### EXERCISE OBJECTIVE
For the entries that follow, tally the lines holding the string "target". Give the total and nothing else.

### DATA TO PROCESS
....................
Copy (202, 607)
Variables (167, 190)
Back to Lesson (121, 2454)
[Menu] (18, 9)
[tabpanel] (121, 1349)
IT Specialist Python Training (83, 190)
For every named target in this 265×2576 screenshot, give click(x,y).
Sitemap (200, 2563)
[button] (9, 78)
....................
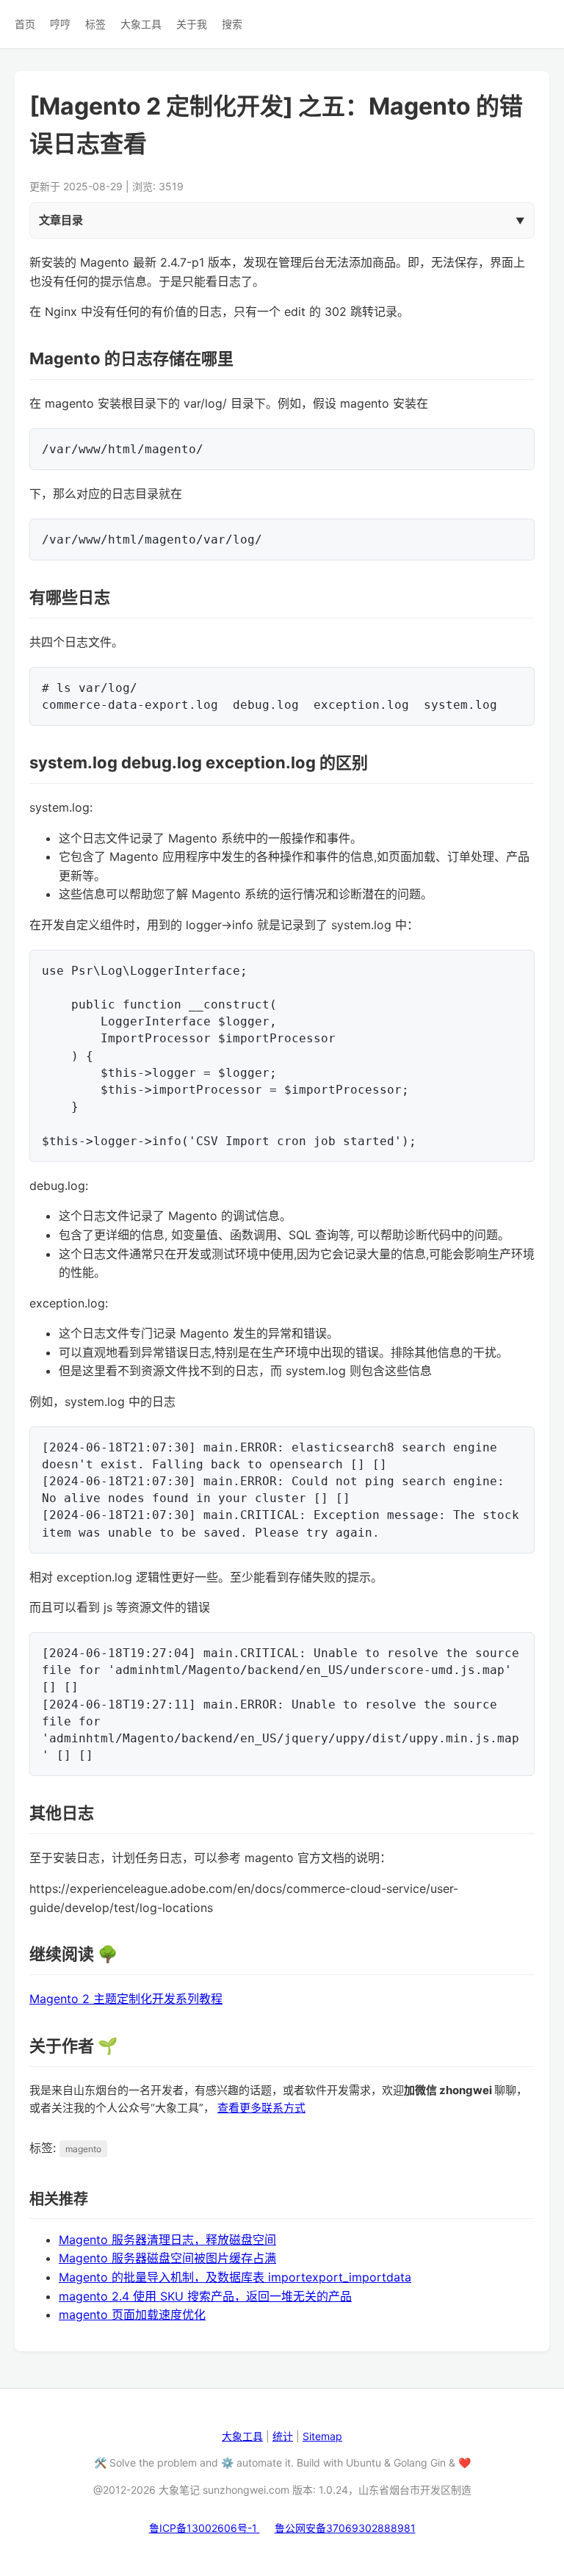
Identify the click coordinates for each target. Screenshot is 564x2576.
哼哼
....................
### RESPONSE FOR THIS EXERCISE
2